Happy Birthday to Agile Development! You’re 10 years old now; that’s an important age. A lot of things start happening at age 10. The pre-teen years start and things will seem to get awkward. Most important, a lot more will be expected of you.
This is probably why Mike Beedle, the author of the first book on Scrum, recently wrote as part of the Agile 10th Anniversary Manifesto series published on InfoQ, “We need to worry about how diluted the meaning of agile is becoming, and focus on real quality.”
Sounds like a call for “better behavior” – a typical expectation for any 10-year-old. It makes sense when you consider Beedle’s assessment of how Agile is used in businesses, noting that most businesses don’t fully understand it and pay it “lip service.”
So Beedle does his best to spell out just what agile needs to do to “grow up” now that it has turned 10:
We need to raise the quality of Agile implementations and we also need to document the state of the art as it is today, to make it easier for practitioners to envision the future.
In regards to quality, at the 10-year Agile Manifesto Workshop (see this link) we came out with four statements that we thought were possible to implement:
- demand technical excellence,
- promote culture change,
- maximize business value,
- organize knowledge.
These four statements convey a powerful, relevant and accurate mission as to what Agile as defined 10 years ago needs to do to survive with a clean name. Otherwise it runs the real risk of getting diluted, badmouthed, and thus enlarge the backlash it already has with every Agile implementation gone bad.
What Agile as defined 10 years ago needs is an action plan to put these four statements to work in [organizations] today.
I’m not a fan of “action plans” myself – they’re usually far more plan than action. Nevertheless, there does need to be a plan put in place to improve the quality of Agile development. Like with many adolescents, the first actions in that plan need to be acceptance of its own shortcomings and learning how to deal with them.

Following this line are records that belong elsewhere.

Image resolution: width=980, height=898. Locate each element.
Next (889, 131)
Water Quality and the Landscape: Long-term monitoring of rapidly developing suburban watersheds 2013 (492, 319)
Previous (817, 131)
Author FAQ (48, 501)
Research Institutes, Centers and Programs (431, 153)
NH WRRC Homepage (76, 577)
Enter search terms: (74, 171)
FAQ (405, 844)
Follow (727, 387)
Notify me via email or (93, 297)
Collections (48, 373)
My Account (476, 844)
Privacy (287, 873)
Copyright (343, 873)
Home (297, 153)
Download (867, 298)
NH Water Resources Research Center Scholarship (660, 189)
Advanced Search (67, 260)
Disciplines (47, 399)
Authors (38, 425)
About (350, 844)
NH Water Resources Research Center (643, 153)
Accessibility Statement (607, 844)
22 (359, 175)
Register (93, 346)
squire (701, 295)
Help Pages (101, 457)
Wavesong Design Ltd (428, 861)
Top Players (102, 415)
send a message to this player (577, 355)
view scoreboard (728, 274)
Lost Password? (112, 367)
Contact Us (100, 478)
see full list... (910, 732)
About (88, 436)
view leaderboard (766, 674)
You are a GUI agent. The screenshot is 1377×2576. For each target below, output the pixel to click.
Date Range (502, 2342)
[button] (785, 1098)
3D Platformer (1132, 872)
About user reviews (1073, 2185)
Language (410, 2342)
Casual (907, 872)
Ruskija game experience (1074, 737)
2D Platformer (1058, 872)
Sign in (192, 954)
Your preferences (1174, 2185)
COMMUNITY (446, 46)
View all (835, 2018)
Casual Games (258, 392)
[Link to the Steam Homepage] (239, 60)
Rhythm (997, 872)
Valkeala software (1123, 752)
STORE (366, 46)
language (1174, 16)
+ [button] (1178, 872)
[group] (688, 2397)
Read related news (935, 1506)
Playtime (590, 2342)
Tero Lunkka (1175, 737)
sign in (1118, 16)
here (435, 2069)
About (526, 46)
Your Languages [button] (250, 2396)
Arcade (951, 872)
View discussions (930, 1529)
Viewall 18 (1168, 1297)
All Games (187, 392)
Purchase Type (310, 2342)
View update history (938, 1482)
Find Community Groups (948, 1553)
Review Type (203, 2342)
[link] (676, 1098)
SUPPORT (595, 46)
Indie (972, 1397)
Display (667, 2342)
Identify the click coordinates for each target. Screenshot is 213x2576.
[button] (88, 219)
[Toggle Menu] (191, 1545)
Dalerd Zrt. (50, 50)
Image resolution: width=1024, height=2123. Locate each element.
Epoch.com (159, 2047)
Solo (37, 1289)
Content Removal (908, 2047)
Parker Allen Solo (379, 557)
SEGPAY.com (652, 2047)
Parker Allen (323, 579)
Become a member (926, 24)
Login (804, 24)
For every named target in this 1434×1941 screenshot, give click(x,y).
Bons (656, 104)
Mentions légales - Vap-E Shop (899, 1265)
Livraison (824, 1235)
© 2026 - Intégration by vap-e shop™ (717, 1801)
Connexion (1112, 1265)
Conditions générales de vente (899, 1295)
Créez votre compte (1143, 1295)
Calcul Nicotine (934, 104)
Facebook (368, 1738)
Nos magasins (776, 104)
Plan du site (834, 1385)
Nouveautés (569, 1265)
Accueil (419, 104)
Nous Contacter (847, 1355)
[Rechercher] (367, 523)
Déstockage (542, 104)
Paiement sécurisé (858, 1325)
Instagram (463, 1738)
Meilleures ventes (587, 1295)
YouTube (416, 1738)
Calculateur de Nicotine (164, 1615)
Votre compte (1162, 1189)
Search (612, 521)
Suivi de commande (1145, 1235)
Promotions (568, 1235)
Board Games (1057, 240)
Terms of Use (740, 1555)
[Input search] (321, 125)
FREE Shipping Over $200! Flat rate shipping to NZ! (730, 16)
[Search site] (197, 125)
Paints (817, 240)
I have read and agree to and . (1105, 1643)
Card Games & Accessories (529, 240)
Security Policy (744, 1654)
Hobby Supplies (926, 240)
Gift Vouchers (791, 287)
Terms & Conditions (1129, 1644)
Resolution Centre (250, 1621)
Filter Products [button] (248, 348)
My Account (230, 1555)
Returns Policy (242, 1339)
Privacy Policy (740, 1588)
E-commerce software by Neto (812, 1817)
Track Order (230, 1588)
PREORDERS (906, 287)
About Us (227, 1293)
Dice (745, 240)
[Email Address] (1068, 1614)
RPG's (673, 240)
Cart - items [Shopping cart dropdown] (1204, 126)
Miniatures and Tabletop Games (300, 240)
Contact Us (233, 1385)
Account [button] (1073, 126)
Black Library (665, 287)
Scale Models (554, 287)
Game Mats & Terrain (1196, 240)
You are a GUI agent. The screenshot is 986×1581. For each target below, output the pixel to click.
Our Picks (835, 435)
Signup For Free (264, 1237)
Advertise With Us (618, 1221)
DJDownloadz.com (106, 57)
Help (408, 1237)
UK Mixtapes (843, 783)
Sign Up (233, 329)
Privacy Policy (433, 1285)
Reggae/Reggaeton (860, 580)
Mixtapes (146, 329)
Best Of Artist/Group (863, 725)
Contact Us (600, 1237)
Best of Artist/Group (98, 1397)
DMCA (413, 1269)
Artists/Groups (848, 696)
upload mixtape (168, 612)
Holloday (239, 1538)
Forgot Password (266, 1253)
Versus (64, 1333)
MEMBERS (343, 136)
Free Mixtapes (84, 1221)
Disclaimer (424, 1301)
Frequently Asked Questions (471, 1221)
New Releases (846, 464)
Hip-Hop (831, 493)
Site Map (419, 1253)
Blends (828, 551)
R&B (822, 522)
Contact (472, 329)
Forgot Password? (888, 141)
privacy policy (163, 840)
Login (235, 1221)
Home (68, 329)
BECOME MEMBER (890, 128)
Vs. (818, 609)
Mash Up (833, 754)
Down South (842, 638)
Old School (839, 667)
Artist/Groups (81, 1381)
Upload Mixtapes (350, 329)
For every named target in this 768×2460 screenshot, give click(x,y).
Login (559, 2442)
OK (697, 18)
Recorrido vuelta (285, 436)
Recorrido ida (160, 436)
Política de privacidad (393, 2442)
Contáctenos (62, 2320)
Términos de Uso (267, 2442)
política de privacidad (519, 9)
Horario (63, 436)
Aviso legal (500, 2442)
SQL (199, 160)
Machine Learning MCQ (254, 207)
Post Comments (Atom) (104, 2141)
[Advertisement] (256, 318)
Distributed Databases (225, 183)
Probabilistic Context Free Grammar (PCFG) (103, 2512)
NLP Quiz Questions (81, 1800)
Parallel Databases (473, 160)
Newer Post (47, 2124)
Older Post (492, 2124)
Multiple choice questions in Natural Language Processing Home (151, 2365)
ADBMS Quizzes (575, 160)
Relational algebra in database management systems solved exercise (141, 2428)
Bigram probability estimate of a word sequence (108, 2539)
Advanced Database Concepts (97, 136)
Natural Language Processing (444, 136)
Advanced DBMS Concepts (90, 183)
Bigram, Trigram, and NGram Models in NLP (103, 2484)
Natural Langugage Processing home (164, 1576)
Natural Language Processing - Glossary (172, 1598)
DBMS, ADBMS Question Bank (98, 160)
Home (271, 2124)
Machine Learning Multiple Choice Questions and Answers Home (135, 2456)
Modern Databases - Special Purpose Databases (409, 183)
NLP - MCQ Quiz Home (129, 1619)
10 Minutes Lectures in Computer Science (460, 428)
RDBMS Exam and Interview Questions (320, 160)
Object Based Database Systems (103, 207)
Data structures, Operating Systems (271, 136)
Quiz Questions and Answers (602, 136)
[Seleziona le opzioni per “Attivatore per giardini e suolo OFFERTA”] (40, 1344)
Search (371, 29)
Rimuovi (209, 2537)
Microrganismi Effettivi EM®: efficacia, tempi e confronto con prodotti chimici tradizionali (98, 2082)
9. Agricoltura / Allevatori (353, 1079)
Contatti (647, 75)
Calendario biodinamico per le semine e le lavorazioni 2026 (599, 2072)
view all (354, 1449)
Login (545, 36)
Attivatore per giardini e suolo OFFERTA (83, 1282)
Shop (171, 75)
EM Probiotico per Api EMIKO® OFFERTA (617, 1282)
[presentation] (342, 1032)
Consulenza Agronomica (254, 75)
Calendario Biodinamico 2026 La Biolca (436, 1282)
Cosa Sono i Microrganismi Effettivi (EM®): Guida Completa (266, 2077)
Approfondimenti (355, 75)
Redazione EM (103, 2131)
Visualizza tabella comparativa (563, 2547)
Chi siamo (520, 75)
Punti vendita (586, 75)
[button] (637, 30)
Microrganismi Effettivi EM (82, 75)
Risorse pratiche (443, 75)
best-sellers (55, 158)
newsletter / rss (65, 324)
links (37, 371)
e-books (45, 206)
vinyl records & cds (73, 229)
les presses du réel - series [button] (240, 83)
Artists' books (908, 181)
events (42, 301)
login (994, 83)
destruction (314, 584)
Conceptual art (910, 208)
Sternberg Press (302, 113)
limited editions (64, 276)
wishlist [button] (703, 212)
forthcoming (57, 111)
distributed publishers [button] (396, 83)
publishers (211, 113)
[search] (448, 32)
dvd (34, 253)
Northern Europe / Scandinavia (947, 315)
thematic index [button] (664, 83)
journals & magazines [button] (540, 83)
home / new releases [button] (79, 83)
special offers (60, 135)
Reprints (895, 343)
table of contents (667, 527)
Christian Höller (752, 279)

Software developed through Agile, or in any Scrum-based process, relies upon pieces of application software to be developed by disparate teams that could have very different ways of doing things. This is not the ideal situation for a top-quality result on the first pass of software. As I noted in a previous blog, bits and pieces of functionality that will eventually become interdependent are created and tested separately in different scrums. New functionality is often added on top of old, which further muddies the architectural waters, threatens reliability and performance, and increases the cost to modify and maintain the software. Moreover, as the number of lines of code grows, architectural complexity grows exponentially.
At this point, performance bottlenecks and structural quality lapses become very hard to detect. This makes it very difficult to see and measure the structural quality – a measure of how the architecture and the implementation hang together to ensure reliable, dependable, mission-critical performance – of the application as a whole. Being able to find and fix critical architectural bottlenecks in a rapidly evolving code base reliably is the key to developing high-quality applications using Agile techniques.
Unfortunately, even the most qualified software engineer does not have the requisite insight into the thousands of classes, modules, batch programs, and database objects that need to work flawlessly together in the production environment. Most issues of robustness and performance are not hidden behind one specific artifact of code but exist in the interaction between multiple components created in separate scrums.
Like so many human adolescents, Agile needs a mentor; a software platform that keeps its efforts on the straight and narrow while it is undertaking its daily routines, rather than waiting until after major flaws are discovered.
For Agile, this can be accomplished by introducing a system of automated analysis and measurement, which provides comprehensive visibility over component interconnections and assesses the structural quality of the application software as a whole, rather than each part individually. This is important because even if each Scrum develops a perfect portion of the project, the entire project is doomed if these modules do not interconnect properly. Together, visibility and quantification give software engineers the information they need to ensure high performance and reliability, no matter how rapidly the code base evolves.
Moreover, automated analysis and measurement does what the human eye cannot do. It can read, analyze, and semantically understand most kinds of source code, including scripting and interface languages, 3GLs, 4GLs, Web, and mainframe technologies, across all layers of an application. This static analysis measures quality and adherence to architectural and coding standards, while providing real-time system blueprints.
By providing such insightful guidance, automated analysis and measurement could certainly help Agile through its awkward adolescent years and help ensure that it grows up to be a quality process.